Because trade takes place between unequal partners in terms of economic development, the WTO launched the Aid for Trade initiative in 2005, with the objective to help developing countries accessing the benefits of expanded trade. The EU's Aid-for-Trade Strategy was adopted in October 2007 in response to the WTO-led Initiative.
Back in 2007, the EU committed to enhance the pro-poor focus of EU Aid for Trade (AfT). Poverty reduction was prominent in the approach, in line with the EU treaties which imposes that the primary objective of the EU development policy is the reduction and eradication of poverty. In fact, Aid for Trade represents today a third of the total amount of EU and member states aid. This is massive!
However, the 2016 EU 106 pages thick progress report on EU Aid for Trade says nothing about the impact of AfT on poverty eradication while an independent evaluation of EU Aid for Trade (2004-2010) concludes that “Poverty reduction has not been sufficiently mainstreamed in trade related assistance design and implementation; convincing evidence of EU interventions’ poverty impact is not available as monitoring and evaluation systems were not able to capture this”. This same evaluation also drew lessons for the future: “When designing Trade Related Assistance and support for trade reforms, the EU should systematically assess their impact on poverty-distribution. Complementary or transitional policies, as well as compensation mechanisms and targeted programmes, may be needed to ensure that firms and workers can benefit from the new opportunities generated by trade reforms, and that the reforms have widespread political acceptance.”
This reflects the fact that today, a more meticulous approach is required: the problem of unequal access to the benefits of trade is not only between rich and poor countries. This problem has also become a top-concern within countries. In Europe as well as in the Global South, where many countries with high growth rates continue to count very high (and sometimes increasing) numbers of people living in poverty, and a growing gap between the richest and the poorest.
In 2017, the EU decided to update its AfT Strategy to better respond to the complex challenges of today, better focus on poorest countries and increase the impact of its actions, taking into account the Paris climate agreement and Agenda 2030. Member states have adopted Conclusions about the proposed communication in December 2017, which notably put emphasis on the social and environmental dimensions, and call for CSO and trade unions’ participation. The new AfT strategy adopted in November 2017 puts emphasis on participation, results, generating more value in partner countries, supporting the circular economy – all good and important things. However, ActionAid believes that Aid for Trade could and should be much more ambitious in three specific areas: fighting inequalities; prioritising the social and environmental dimensions of development over narrow economic indicators such as GDP growth; and support the removal of the obstacles to women’s economic justice.
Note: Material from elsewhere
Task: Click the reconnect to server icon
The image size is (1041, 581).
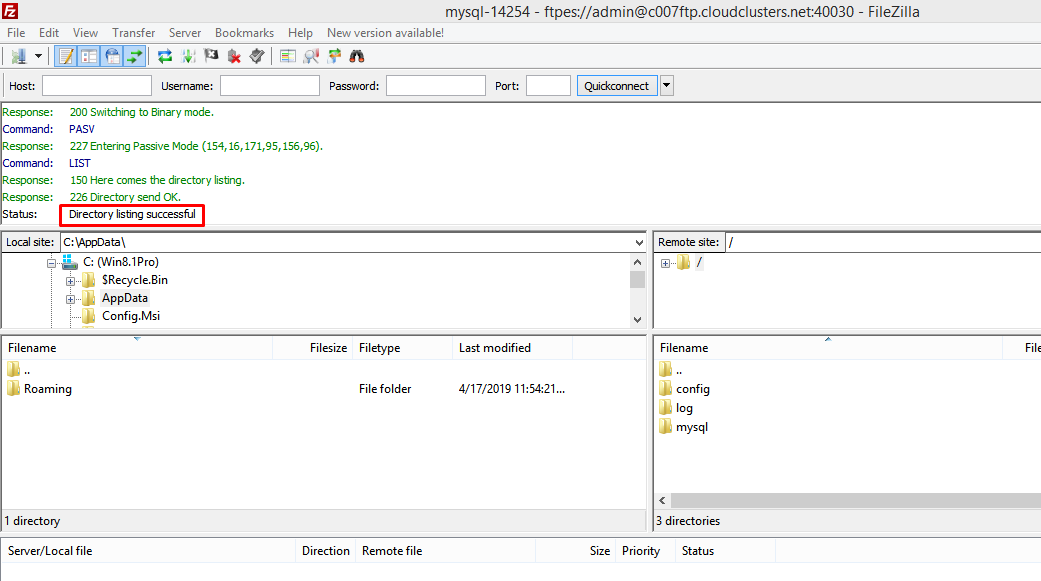Action: click(257, 56)
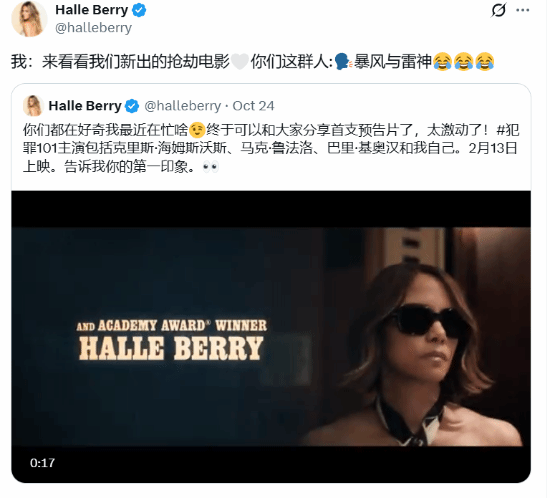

The EU and member states firmly committed in the new Consensus for development to fighting inequalities. However, the only reference to inequality in the new Aid for Trade Strategy is a footnote commitment “not to exacerbate inequalities and consider both the intended and unintended consequences of aid for trade interventions in situations of fragility and conflict”. That is not sufficient. Aid for Trade should prioritise support to those most in need and firmly seek to reduce inequalities and leave no one behind. This involves supporting social dialogue and workers’ representation, which will help ensuring that the benefits of trade and investment are distributed more fairly. AfT could also support labour inspectorates, decent work programmes, women’s cooperatives, and litigation by producers in supply chains e.g. Trade unions play a unique role to advance the decent work agenda. Multi stakeholder approaches and dialogue with businesses are important but cannot be a substitute for social dialogue, on which Europe has a rich history and experience.
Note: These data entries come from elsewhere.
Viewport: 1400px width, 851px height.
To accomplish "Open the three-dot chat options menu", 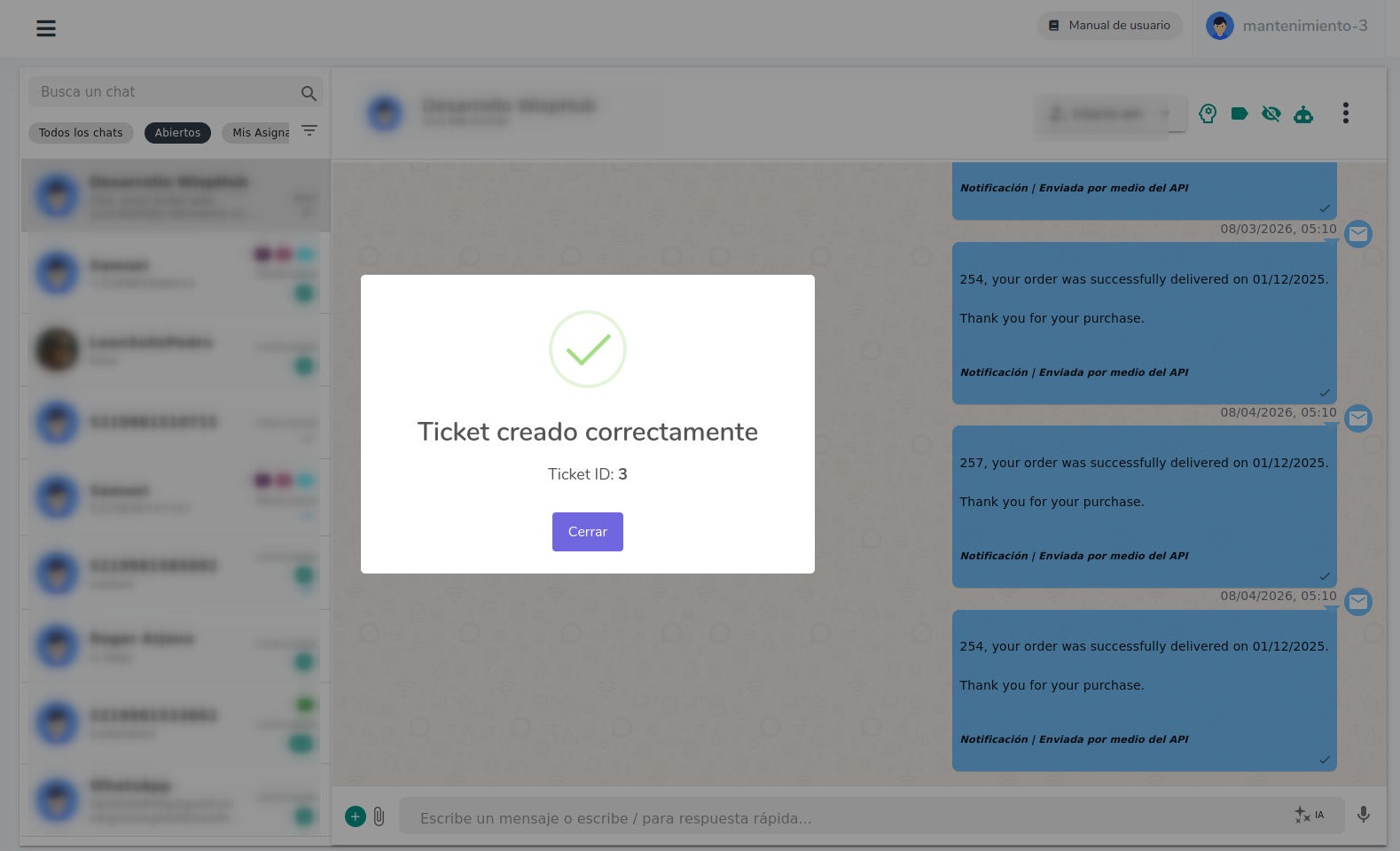I will point(1345,113).
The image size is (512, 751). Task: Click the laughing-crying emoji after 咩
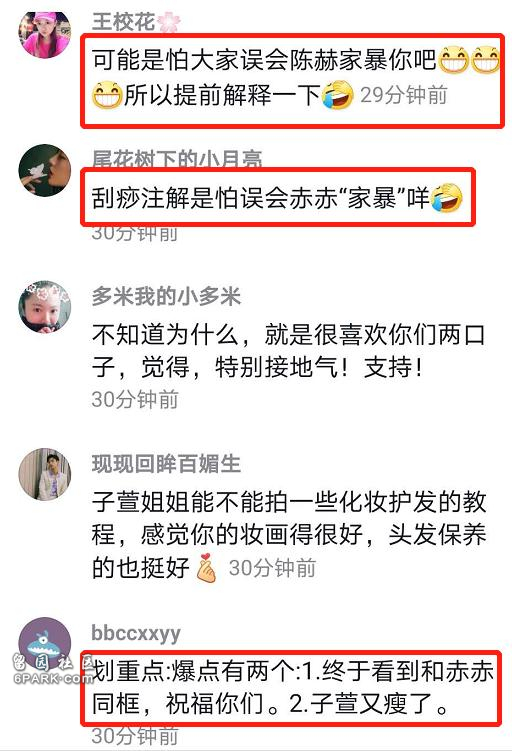446,198
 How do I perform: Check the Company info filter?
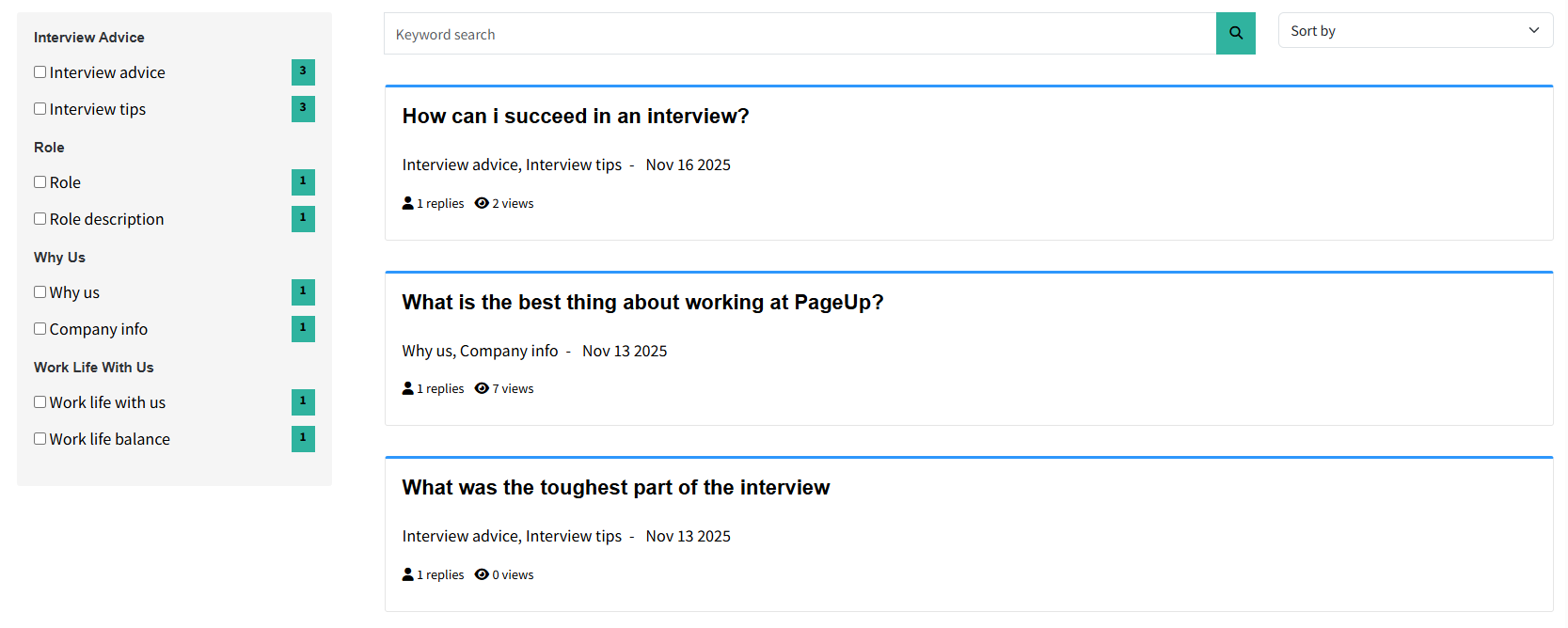click(40, 328)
The EU should pay much more attention, and even prioritise, the environmental and social dimensions of development. Under the new Aid for Trade strategy, as in the new Consensus, responsible business conduct is supposed to be tackled through “multistakeholders dialogues” and “best practices” – which everybody knows is not enough. We need a binding legal framework to regulate European companies operating abroad. In parallel, Aid for Trade should expressly support the UNGPs implementation at national level in partner countries, support watchdog organisations and the establishment of effective remedies for victims, for example.
Last but not least, Aid for Trade and other sources of EU development cooperation should assertively support the removal of structural barriers preventing women from benefitting equally from trade, in line with the EU Gender Action Plan. Women’s unpaid care work and discrimination in accessing productive resources are major obstacles to women’s economic justice. EU Aid should address the lack of redistribution of unpaid care work by supporting gender-responsive public services (health care, education, child care, etc). As far as productive resources are concerned, women’s access to land is only mentioned in a footnote in the AfT Communication.
The link between growth and poverty reduction is not automatic, neither is the link between trade openness and poverty reduction or increase. The new AfT strategy seems to assume that growth equals poverty reduction, which is contradicted by a wealth of evidence. It’s time to move away from the GDP growth dogma, and to ensure that human rights effectively underpin the approach to EU aid.